Titled "Guns, gumption and government," McGlew argues that an armed professor at Virginia Tech would have, or at the least, could have, prevented many more deaths by shooting the shooter.
The best defense against a gun is a gun! One armed professor at Virginia Tech would have saved many lives. Sounds radical but we are in a crisis because of loose laws on gun ownership, and the easy availability of all kinds of guns and ammunition.
To me, it doesn't sound radical at all. Rather, it is reminiscent of the Hammurabi Code of an eye for an eye and a tooth for a tooth. Surely, McGlew isn't suggesting society regress to Babylonian law?
He goes on and says evil is a reality and we are feeding the evil among us with music, movies, TV and the ever-expanding world of pornography. Without the stabilizing influence of faith in the one true God, people are spinning out of control.
I saw this one coming, as the op-ed's byline indicates McGlew is a semi-retired minister, so God forbid, of course mass media and porn are to blame for gun-crazy individuals.

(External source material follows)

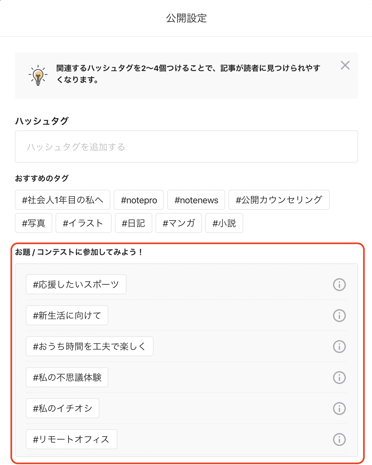This screenshot has width=372, height=465.
Task: View info for #リモートオフィス topic
Action: pos(339,439)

Next up in the series is Amesbury resident Andrew Shirshac who wrote this letter to the editor on May 7, 2008 with the title, "Guns are not the answer."
Shirshac directly responds to the former minister and says, Evil is certainly a fair description of certain acts, but they are committed by people, just people. People shaped by experience, other people, and sometimes mental illness. Massacre-scale violence is often committed by very sick people. Shooting them would end the specific situation, but is that the best general prescription?

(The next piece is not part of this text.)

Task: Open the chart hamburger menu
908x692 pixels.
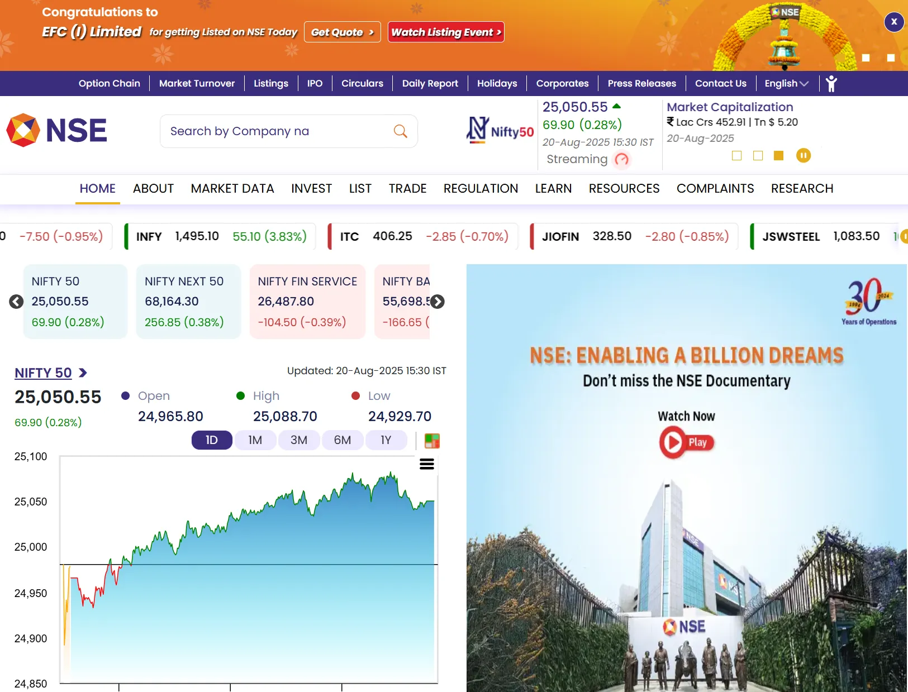Action: pyautogui.click(x=426, y=464)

This reads like a lot of fluff without any substance. People beget people and people's experience beget other experiences. I get it. Why doesn't Shirshac respond to the notion of faith in the one true God as McGlew suggested? No response necessary.

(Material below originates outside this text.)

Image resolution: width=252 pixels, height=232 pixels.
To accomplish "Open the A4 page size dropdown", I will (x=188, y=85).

The latest letter to the editor is published today, May 21, 2008, by Newburyport resident William Emmith, titled "Armed citizens best way to stop crime," cites studies by criminologists Gary Kleck and John R. Lott and suggests an armed citizen is the solution to crime.
In recent years the right to carry a firearm has been made law in over 38 states. The blood path feared by such as Mr. Shirshac did not occur. Indeed, the opposite was the result: Crime declined. The fact is you are 1,000 times more likely to be killed by your doctor than by an accident with a firearm. Do the research.
I'll give you research.
Between July 1995 and April 1997, gun homicides in Boston dropped 70 percent for males under 27 and 50 percent for males 25 and over, according to the April 4, 1997 issue of The CQ Researcher.
The reason for the homicidal decrease is because Boston police teamed up with federal law enforcers and targeted urban gangs; in one instance, a gang member with 15 prior convictions was sentenced to 20 years in a federal prison for carrying a single bullet in his pocket.
If you want to carry a gun, Bill, I have no problem with that. But should any person, at any age or any mental capacity, be able to similarly possess a firearm? Should the ability to fire a gun be no more limiting than the ability to tie one's shoelaces? That's how your letter reads.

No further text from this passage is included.